Training neural networks, particularly deep neural networks with many layers and complicated designs, may be computationally intensive. The following are the reasons why GPUs are essential for speeding up this process:

- Hardware Optimization for Matrix Operations: GPUs include specific hardware components such as Tensor Cores (in NVIDIA GPUs) that are designed for high-performance matrix multiplication, an essential function in neural network training. These cores can complete these calculations much quicker than CPU cores.
- High-Bandwidth Memory: GPUs include specialized high-bandwidth memory (HBM), which speeds up the transfer of data between processor cores and memory. This is critical for neural networks since they frequently need access to huge datasets during training.
- Faster Training Times: GPUs offer faster training times than CPUs due to parallel processing and hardware optimization. This facilitates speedier experimentation, model creation, and deployment.
- Handling Larger and More Complex Models: GPUs can train bigger and more complicated neural network architectures, which are not possible on CPUs due to training time or resource constraints.

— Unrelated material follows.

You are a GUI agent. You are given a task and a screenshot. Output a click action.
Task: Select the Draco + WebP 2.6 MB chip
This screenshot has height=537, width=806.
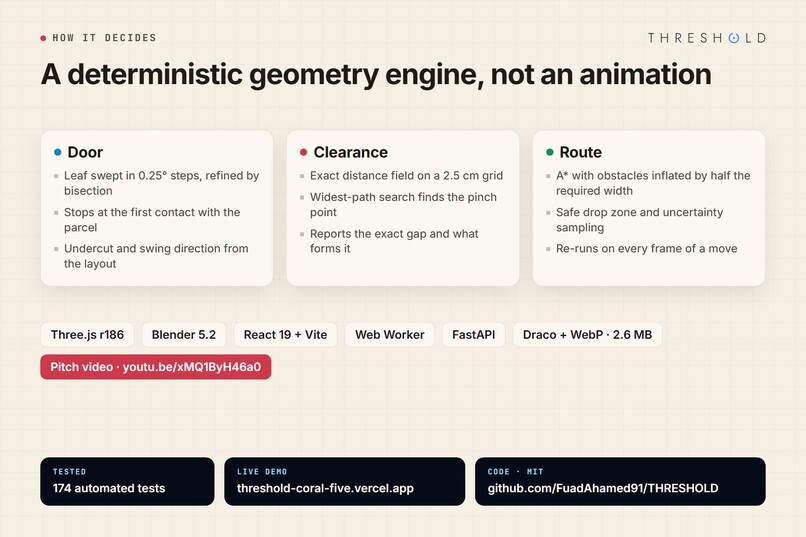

#### 4. Compare the training time and accuracy of the TensorFlow and PyTorch models. Which one performed better and why?

Both PyTorch and TensorFlow models achieved high accuracy on the test set, but let's break down the differences in training time and accuracy:
##### Training Time:

- PyTorch: Each epoch's training time isn't explicitly mentioned, but it appears to be faster since only the loss values are provided, and no time stamps are given.
        
- TensorFlow: Each epoch took around 4-10 seconds. TensorFlow seems to take longer per epoch compared to PyTorch.
        
##### Accuracy:

- PyTorch: Achieved a test accuracy of 97.11%.
        
- TensorFlow: Achieved a test accuracy of 97.35%.

##### Comparison:
TensorFlow trained slightly longer per epoch compared to PyTorch. TensorFlow achieved a slightly higher test accuracy compared to PyTorch. Based on the results, TensorFlow performed slightly better in terms of accuracy, but it took slightly longer to train compared to PyTorch. The difference in performance could be attributed to the following reasons:
- TensorFlow's optimized backend and auto-differentiation capabilities, which lead to faster training times.
- TensorFlow's built-in support for parallel processing and distributed training, which can utilize multiple GPUs and machines to speed up training.
- PyTorch's dynamic computation graph and Python-based architecture, which can lead to slower training times compared to TensorFlow's static computation graph and C++-based architecture.
- The reasons for this difference could be attributed to various factors including the implementation details, optimization algorithms, hardware configurations, and specific network architectures used in both frameworks. However, the difference in accuracy might not be solely attributed to the framework itself but also to the model architecture, hyperparameters, and random initialization of weights.












---
### Submission
Submit a link to your completed Jupyter Notebook (e.g., on GitHub (private) or Google Colab) with all the cells executed, and answers to the assessment questions included at the end of the notebook.